===== Document section =====

This article was published in Australian Dictionary of Biography, Volume 12, (MUP), 1990
Catherine Eliza Somerville (Katie) Stow (1856-1940), collector of Aboriginal legends, was born on 1 May 1856 at Encounter Bay, South Australia, daughter of Henry Field, pastoralist, and his wife Sophia, daughter of Rev. Ridgway Newland. Henry had migrated to South Australia in 1837; with James and Andrew Chisholm of Goulburn, he established Marra station on the Darling in New South Wales.
An Aboriginal girl saved Katie's life, when two of her sisters drowned in the Darling, and later shared the lessons Mrs Field gave to her children. The family moved to Adelaide in 1872; that year Sophia died after the birth of her eighth child. Katie and her sister Rosina (b.1863) attended a girls' school.
At St Peter's Church, Glenelg, on 12 January 1875 Catherine married Langloh Parker (b.1840), a well-known pastoralist who served as a model for Lal Parklands in A Colonial Reformer by 'Rolf Boldrewood'. In 1879 Parker acquired Bangate station on the Narran River, near Walgett, New South Wales. Katie wrote a description of her journey there and some reminiscences of her outback life, posthumously published as My Bush Book (1982).
Childless, she studied her surroundings, taking a particular interest in the Aborigines. She respected their culture and traditions, so gaining their trust, and began to collect their myths and legends. Although she had learned some of their languages, she checked and rechecked the tales with interpreters, and was scrupulous in recording them as they were told to her.

===== Raw data =====

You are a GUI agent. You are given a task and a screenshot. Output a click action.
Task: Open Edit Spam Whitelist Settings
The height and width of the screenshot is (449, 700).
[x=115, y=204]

=====

[Brief 1] Repeat the passage in the Katie Stow biography between "This article was" and "in New South Wales.", inclusive.
[Brief 2] According to the Katie Stow biography, which station did Langloh Parker acquire in 1879?
The material after the biography is separate from it.

[Task response 1]
This article was published in Australian Dictionary of Biography, Volume 12, (MUP), 1990
Catherine Eliza Somerville (Katie) Stow (1856-1940), collector of Aboriginal legends, was born on 1 May 1856 at Encounter Bay, South Australia, daughter of Henry Field, pastoralist, and his wife Sophia, daughter of Rev. Ridgway Newland. Henry had migrated to South Australia in 1837; with James and Andrew Chisholm of Goulburn, he established Marra station on the Darling in New South Wales.

[Task response 2] Bangate station, on the Narran River near Walgett, New South Wales.